Türkiye’de bir sistem sorununun varlığını kabul etmeyen yok.
Herkes, Türkiye’nin bir rejim sorununun olmadığını ancak ciddi bir
sistem sorununun varlığını kabulde hemfikir. Cumhurbaşkanının halk
tarafından seçilmesinden sonra mevcut sistem sorunu daha da
derinleşmiştir. Cumhurbaşkanı ile hükümetin yetki ve sorumlulukları
iyice birbirine karışmıştır. Cumhurbaşkanının halk tarafından
seçilmesi ile birlikte Türkiye fiilen ‘yarı başkanlık sistemine’

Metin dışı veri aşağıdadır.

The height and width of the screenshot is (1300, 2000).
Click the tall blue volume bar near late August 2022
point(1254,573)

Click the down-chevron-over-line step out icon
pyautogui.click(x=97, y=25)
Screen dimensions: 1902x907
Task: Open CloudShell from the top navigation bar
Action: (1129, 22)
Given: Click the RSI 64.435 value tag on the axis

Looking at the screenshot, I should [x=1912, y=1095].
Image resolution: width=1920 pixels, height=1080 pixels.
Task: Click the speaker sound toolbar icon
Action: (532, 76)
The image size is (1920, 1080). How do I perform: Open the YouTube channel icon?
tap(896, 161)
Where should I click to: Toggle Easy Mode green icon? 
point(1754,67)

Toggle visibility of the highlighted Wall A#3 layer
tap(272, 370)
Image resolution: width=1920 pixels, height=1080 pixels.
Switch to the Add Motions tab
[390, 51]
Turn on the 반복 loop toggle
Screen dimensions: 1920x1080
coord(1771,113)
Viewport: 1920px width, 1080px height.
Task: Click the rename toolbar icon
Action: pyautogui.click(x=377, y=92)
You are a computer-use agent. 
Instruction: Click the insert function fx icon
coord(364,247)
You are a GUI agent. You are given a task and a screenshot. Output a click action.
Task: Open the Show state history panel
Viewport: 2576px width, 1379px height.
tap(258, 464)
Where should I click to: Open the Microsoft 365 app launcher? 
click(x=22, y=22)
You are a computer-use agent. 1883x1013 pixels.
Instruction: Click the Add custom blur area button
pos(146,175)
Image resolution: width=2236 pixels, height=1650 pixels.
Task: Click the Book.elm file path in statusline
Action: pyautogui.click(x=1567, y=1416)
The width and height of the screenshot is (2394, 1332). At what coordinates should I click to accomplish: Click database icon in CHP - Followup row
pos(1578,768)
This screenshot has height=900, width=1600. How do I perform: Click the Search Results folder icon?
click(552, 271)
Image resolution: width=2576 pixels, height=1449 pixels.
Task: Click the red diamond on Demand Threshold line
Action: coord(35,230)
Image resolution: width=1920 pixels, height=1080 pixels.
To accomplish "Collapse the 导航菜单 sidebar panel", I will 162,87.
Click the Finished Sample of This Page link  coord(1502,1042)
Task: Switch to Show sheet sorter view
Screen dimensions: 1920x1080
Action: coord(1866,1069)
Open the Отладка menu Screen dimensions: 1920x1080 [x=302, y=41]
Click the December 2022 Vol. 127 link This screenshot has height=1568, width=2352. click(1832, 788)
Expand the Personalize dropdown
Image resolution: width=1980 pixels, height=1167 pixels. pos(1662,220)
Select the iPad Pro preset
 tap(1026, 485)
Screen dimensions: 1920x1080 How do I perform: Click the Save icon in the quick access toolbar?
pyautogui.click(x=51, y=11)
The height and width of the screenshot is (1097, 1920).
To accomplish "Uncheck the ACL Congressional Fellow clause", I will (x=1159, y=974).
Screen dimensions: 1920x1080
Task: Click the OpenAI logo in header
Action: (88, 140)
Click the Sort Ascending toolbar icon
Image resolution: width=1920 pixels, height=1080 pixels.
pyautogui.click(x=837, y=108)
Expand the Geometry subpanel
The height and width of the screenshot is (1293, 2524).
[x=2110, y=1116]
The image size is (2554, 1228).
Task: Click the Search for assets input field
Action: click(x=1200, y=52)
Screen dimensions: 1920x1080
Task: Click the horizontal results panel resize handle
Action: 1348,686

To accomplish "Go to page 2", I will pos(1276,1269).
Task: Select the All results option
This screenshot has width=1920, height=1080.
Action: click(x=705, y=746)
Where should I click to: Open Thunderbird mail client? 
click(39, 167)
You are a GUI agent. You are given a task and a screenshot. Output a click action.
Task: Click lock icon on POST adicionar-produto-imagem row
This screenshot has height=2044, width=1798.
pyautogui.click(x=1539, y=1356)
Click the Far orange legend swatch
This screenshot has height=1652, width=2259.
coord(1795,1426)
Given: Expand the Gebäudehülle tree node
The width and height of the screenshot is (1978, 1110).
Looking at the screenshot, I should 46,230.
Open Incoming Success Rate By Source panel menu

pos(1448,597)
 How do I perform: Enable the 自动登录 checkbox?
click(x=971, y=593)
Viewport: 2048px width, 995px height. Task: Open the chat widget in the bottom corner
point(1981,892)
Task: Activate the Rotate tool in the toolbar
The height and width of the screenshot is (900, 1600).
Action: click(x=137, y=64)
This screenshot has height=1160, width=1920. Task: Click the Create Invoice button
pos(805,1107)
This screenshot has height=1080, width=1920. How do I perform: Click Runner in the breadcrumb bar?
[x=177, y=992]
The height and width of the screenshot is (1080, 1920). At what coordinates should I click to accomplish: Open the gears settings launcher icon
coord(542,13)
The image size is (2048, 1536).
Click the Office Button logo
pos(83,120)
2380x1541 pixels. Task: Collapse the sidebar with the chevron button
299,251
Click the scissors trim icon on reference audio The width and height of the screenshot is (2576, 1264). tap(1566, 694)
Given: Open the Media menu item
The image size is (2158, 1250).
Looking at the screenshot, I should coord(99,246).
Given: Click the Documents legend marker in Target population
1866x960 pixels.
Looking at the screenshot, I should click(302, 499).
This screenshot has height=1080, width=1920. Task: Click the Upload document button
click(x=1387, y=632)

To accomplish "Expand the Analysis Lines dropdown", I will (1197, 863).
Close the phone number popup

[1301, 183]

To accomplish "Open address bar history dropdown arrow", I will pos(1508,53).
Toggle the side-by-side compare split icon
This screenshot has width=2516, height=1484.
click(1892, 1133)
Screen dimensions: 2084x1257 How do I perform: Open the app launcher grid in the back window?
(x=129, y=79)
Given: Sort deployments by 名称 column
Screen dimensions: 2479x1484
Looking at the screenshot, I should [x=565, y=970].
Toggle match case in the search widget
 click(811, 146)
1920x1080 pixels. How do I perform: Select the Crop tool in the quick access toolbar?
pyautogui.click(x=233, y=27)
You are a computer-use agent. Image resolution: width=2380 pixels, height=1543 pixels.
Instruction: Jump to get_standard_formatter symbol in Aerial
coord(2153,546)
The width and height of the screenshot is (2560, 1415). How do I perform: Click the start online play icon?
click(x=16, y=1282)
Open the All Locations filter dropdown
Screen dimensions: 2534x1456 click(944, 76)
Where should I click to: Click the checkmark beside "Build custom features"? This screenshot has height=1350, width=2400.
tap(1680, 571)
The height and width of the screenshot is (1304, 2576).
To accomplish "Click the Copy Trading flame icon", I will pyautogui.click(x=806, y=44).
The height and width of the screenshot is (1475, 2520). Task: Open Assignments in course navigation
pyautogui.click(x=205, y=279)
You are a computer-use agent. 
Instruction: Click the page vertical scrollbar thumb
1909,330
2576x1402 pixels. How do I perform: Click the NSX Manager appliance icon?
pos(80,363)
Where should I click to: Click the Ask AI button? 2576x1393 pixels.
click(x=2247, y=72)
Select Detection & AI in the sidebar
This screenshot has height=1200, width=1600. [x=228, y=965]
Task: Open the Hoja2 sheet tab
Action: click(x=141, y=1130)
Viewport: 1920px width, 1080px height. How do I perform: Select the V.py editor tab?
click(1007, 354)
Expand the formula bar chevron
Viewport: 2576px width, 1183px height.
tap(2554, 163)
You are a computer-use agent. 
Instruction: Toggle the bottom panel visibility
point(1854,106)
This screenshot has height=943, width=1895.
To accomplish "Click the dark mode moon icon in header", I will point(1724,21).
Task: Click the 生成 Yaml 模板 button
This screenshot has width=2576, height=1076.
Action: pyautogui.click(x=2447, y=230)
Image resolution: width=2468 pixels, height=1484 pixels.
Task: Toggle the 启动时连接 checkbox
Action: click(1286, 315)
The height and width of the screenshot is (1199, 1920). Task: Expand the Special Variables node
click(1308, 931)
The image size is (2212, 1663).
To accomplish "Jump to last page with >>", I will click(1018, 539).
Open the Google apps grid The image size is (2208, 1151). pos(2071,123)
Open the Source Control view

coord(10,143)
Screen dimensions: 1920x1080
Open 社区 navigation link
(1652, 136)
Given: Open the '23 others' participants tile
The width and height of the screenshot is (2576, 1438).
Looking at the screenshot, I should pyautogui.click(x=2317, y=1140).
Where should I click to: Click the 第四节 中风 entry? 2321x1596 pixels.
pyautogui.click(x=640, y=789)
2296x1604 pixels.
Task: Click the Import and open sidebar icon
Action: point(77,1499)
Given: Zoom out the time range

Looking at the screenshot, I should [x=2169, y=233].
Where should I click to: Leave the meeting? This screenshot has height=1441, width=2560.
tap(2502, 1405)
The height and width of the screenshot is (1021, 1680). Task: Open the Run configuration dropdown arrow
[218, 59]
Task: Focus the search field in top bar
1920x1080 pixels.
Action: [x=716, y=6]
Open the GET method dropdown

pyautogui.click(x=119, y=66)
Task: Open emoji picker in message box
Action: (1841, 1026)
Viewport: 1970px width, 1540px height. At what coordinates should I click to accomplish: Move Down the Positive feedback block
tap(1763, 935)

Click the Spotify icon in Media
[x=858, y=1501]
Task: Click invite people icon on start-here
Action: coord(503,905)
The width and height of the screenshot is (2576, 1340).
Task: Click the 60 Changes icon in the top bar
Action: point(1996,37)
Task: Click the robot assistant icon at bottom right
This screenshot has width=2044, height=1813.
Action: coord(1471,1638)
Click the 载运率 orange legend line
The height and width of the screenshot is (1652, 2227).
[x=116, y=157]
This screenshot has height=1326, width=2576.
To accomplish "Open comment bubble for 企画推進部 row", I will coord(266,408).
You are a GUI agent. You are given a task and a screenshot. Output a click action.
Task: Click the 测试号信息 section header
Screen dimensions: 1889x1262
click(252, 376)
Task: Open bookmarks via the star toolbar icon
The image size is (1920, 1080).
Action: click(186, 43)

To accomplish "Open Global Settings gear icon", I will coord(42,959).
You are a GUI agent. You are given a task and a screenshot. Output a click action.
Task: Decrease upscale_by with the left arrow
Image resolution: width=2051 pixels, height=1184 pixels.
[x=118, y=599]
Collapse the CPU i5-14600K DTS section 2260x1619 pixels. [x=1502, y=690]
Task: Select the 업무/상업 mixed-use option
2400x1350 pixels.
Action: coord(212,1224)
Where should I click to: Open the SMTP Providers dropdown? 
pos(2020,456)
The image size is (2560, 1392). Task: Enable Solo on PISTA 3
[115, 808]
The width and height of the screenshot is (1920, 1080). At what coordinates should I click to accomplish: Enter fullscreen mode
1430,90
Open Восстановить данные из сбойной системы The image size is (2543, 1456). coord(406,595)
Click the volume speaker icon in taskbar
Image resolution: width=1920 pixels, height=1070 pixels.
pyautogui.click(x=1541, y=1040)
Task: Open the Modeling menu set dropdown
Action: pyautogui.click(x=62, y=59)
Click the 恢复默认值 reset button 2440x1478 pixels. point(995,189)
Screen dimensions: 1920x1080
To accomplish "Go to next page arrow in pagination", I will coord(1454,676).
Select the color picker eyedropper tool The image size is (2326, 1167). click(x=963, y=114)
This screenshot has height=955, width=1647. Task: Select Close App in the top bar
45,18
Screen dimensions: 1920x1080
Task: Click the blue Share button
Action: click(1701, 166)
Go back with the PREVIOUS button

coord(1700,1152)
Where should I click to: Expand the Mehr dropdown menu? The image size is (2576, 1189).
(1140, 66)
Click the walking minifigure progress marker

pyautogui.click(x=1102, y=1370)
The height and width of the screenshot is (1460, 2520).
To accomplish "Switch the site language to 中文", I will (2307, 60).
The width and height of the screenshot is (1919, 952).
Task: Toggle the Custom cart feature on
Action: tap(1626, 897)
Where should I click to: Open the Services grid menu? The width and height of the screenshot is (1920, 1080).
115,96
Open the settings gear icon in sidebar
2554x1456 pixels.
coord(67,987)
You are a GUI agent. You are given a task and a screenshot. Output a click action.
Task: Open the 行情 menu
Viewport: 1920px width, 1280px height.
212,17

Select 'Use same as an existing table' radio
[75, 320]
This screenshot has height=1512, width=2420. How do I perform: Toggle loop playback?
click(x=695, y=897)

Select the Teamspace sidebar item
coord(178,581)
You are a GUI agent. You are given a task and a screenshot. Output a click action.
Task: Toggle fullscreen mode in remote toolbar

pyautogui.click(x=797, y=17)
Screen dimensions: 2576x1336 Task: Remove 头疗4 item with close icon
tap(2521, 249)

adım atmıştır. Gelinen noktada bu fiili durum ile anayasal durumu
uyumlu hâle getirme zorunluluğu kaçınılmazdır. Siyaset kurumu bu
sorunu artık parlamento çatısı altında daha fazla gecikmeden çözmek
mecburiyetindedir. Yani Türkiye bir karar verecek: Parlamenter
sistem ile mi devam edelim, yoksa başkanlık sistemine mi
geçelim?
***
Bunun kararını ne tek başına AK Parti, ne de tek başına CHP
verebilir. Bunun kararını millet verecektir. AK Parti’ye, MHP’ye,
CHP’ye hatta HDP’ye düşen görev bu sorunu milletin kararına sunup,
milletin verdiği karara saygı duymaktır.
***
Siyasetten çözüm beklerken bazı CHP’li sözcülerin açıklamaları beni
çok kaygılandırıyor. Milletin oyları ile seçilip meclise gelmiş bir
milletvekili, “Biz sağ olduğumuz sürece başkanlık sistemine
geçilmesine izin vermeyiz, müsaade etmeyiz. Unutsunlar bunu”
tarzında bir cümleyi nasıl kurar?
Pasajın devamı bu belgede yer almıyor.